Visitor Services Plan, Crater Lake National Park

Compliance

CULTURAL RESOURCES

Archeology

All of the actions proposed in this plan will comply with the Archeological and Preservation Act of 1974 (16 USC 469), the Archeological Resources Protection Act of 1979 (16 USC 470), the Native American Graves Protection and Repatriation Act of 1990 (25 USC 3001 et seq.), and the American Indian Religious Freedom Act (42 USC 1996).

Ethnography

The National Park Service initiated consultation with the Klamath-Modoc-Yahooskin cultural committee at Chiloquin on March 12, 1997, meeting with Barbara Kirk, executive committee secretary and head of tribal operations.

The National Park Service conducted consultations with the same tribal organization preparatory to the completion of the 1995 Development Concept Plan /Amendment to the General Management Plan / Environmental Impact Statement. That document was concerned with issues and actions at Rim Village that are the same as those of this visitor services plan. Although the National Park Service provided the Klamath an opportunity to comment on the 1995 plan, the tribe did not choose to comment.

History

The National Historic Preservation Act requires all federal agencies to carry out their cultural resource management programs according to national historic preservation policy. Section 106 of the act requires federal agencies to consider the effects of their actions on historic properties and seek comments from the Advisory Council on Historic Preservation. The purpose of section 106 is to avoid unnecessary harm to historic properties.

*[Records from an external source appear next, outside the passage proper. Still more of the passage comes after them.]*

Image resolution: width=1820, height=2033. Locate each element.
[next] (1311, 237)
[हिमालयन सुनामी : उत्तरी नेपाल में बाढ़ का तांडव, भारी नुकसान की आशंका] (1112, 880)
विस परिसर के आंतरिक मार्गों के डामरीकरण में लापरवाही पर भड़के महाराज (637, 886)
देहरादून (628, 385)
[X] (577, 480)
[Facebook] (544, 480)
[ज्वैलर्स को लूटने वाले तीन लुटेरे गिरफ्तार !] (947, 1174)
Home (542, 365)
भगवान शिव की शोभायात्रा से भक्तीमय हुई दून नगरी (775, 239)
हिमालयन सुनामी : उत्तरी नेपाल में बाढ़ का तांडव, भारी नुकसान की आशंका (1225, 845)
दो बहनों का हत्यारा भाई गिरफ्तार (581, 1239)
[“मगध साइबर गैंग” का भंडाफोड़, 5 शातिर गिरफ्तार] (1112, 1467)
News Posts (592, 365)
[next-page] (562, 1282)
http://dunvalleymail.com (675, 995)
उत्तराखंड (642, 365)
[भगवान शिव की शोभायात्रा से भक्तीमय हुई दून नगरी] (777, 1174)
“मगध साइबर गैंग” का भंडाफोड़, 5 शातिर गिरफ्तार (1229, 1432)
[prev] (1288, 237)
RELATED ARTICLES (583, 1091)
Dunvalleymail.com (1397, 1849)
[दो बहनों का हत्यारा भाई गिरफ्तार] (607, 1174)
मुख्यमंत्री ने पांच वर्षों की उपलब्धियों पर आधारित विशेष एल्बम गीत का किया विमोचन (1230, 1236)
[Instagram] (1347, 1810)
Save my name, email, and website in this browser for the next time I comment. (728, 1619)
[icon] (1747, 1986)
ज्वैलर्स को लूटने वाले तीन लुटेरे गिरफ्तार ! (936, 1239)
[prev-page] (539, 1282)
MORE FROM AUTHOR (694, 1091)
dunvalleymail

The methodology for assessing impacts on cultural resources involves several steps. These include: (1) identification of the location of a proposed action; (2) comparison of that location with the location of resources listed on, or eligible for listing on, the National Register of Historic Places; (3) identification of the extent and type of impact of the proposed action on National Register-listed or eligible properties; and (4) assessment of those effects according to procedures established in 36 CFR Part 800, Protection of Historic Properties.

A proposed undertaking is considered to have an “effect” on a historic property if it may in any way change the characteristics that qualify that property for inclusion on the National Register of Historic Places. If the undertaking would diminish the integrity of the property, it is considered to have an “adverse effect.” Historic properties for the purpose of the regulations are those prehistoric or historic districts, sites, buildings, structures, or objects listed on, or eligible for listing on, the National Register of Historic Places.

On October I 1, 1996, the National Park Service formally notified the Oregon State Historic Preservation Office that it was starting the planning process for a visitor services plan for Crater Lake National Park. On November 21, 1996, the Oregon State Historic Preservation Office acknowledged the notification and agreed to participate in the planning process.

Section 106 compliance was completed through a June 23, 1998, programmatic agreement between the National Park Service, Crater Lake National Park, and the Advisory Council on Historic Preservation regarding the Draft Visitor Services Plan /Environmental Impact Statement, Crater Lake National Park, Oregon. The agreement stipulated measures for mitigating adverse effects on the plan and a process for review of individual actions.